At MIT, a management robot is learning to run a factory and give orders to artificial co-workers, and a BakeBot robot is reading recipes, whipping together butter, sugar and flour and putting the cookie mix in the oven. At the University of California at Berkeley, a robot can do laundry and then neatly fold T-shirts and towels.

A wave of new robots, affordable and capable of accomplishing advanced human tasks, is being aimed at jobs that are high in the work force hierarchy.

Consequences of this leap in technology are looming for the American worker — and perhaps their managers, too. Back in the 1980s, when automated spray-painting and welding machines took hold in factories, some on the assembly line quickly discovered they had become obsolete.

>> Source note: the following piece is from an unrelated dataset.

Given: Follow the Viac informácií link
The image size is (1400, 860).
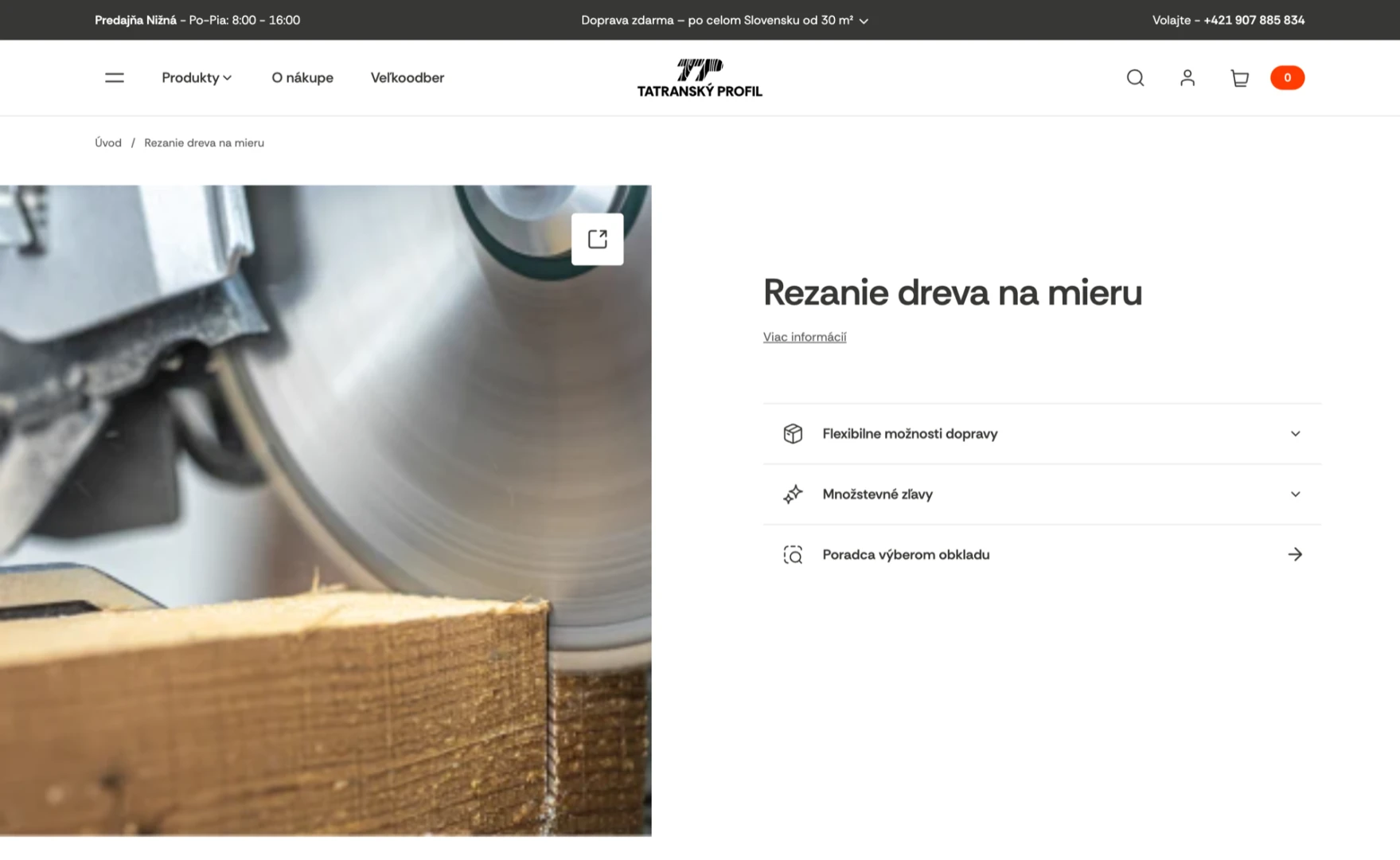Looking at the screenshot, I should pos(805,337).
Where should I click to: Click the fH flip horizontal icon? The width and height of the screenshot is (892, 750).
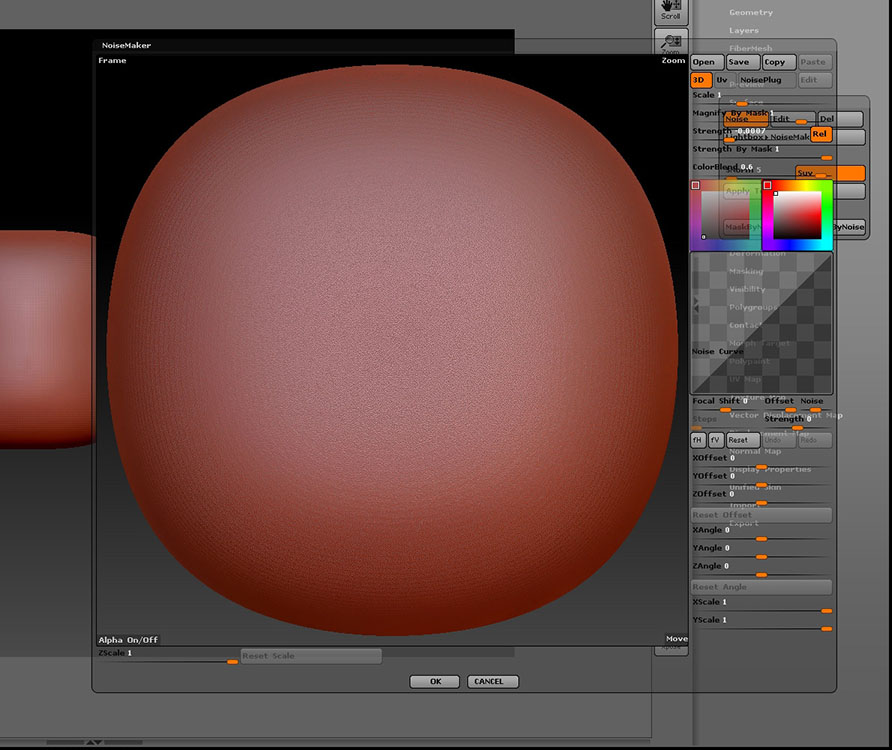697,440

Today’s robots can do far more than their primitive, single-task ancestors. And there is a broad debate among economists, labor experts and companies over whether the trend will add good-paying jobs to the economy by helping firms run more efficiently or simply leave human workers out in the cold.

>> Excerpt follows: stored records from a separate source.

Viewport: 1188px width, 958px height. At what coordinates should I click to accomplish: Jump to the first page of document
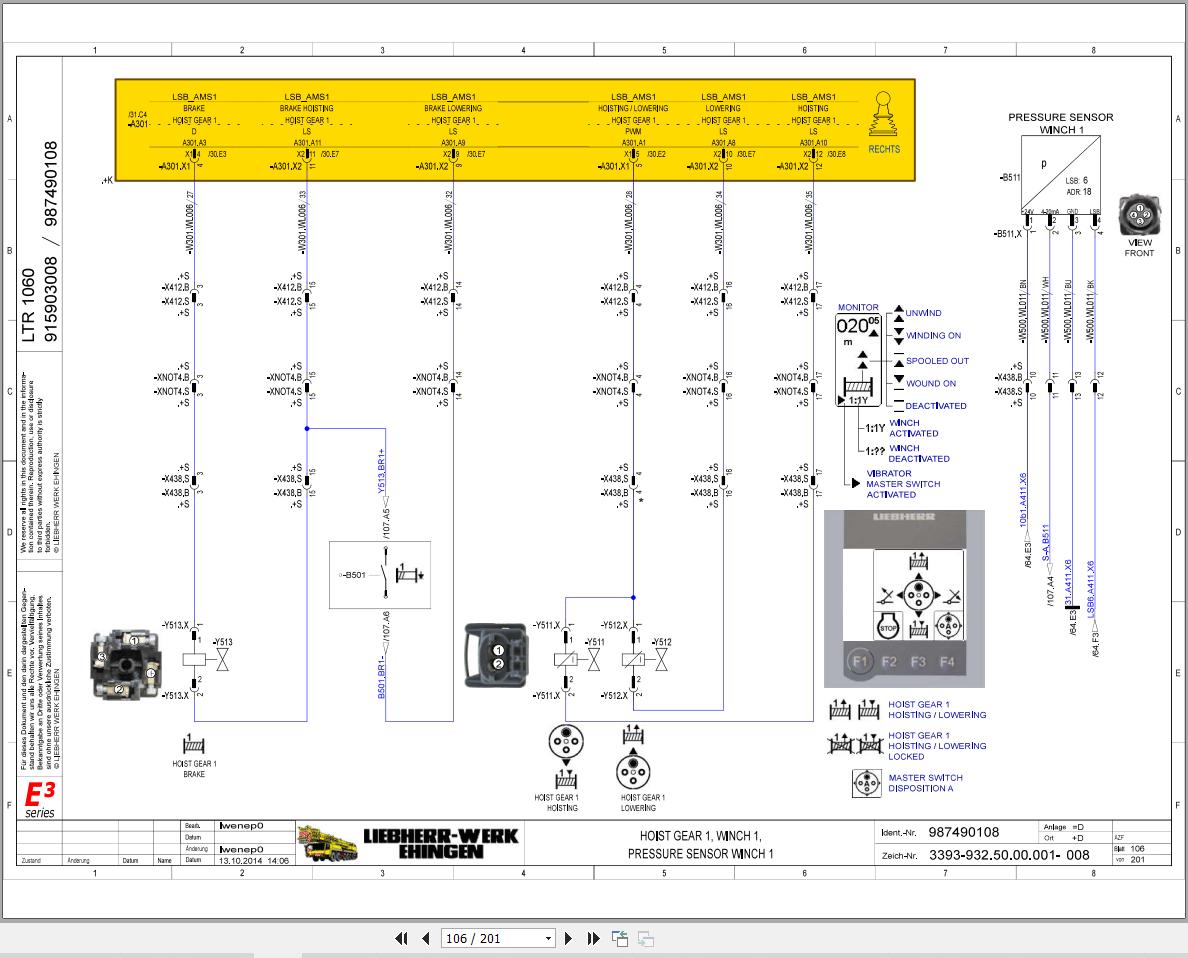(x=401, y=938)
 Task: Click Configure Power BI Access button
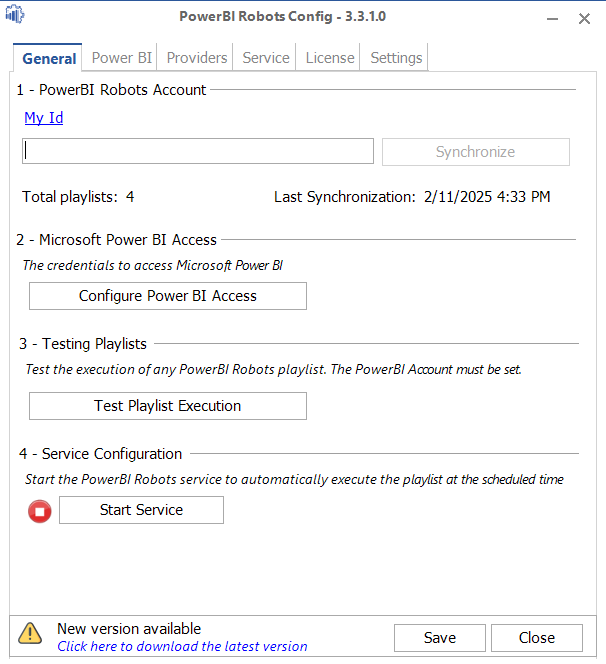(168, 296)
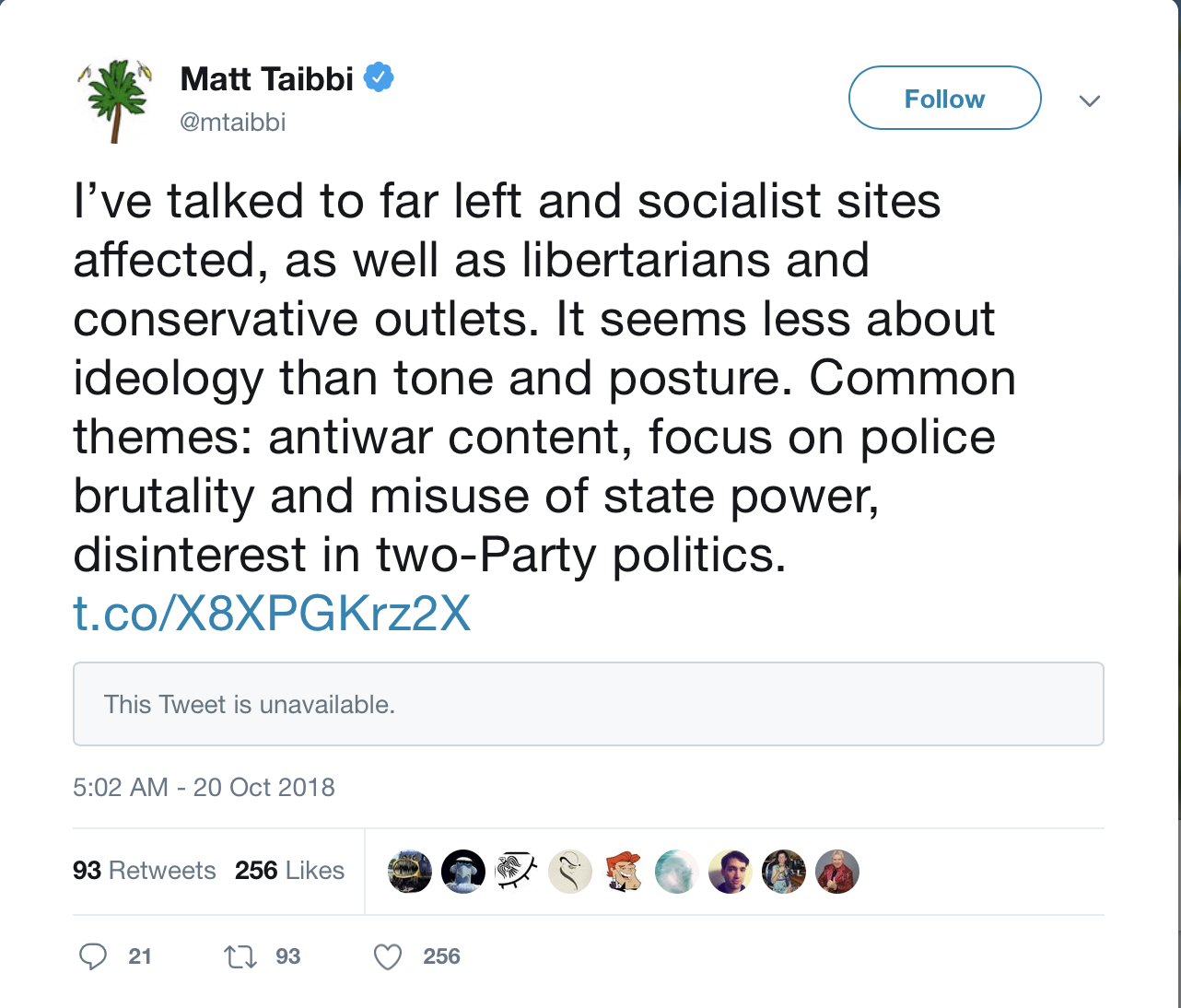
Task: Click the teal wave liker avatar
Action: click(x=677, y=872)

“We’ve reached a tipping point in robotics,” said Daniela Rus, director of MIT’s Computer Science and Artificial Intelligence Laboratory. The possibility is to run a factory, she added, “all while you are sleeping.”

U.S. firms have already begun deploying some of these newer robots. General Electric has developed spiderlike robots to climb and maintain tall wind turbines. Kiva Systems, a company bought by Amazon.com, has orange ottoman-shaped robots that sweep across warehouse floors, pull products off shelves and deliver them for packaging. Some hospitals have begun employing robots that can move room to room to dispense medicines to patients or deliver the advice of a doctor who is not on site.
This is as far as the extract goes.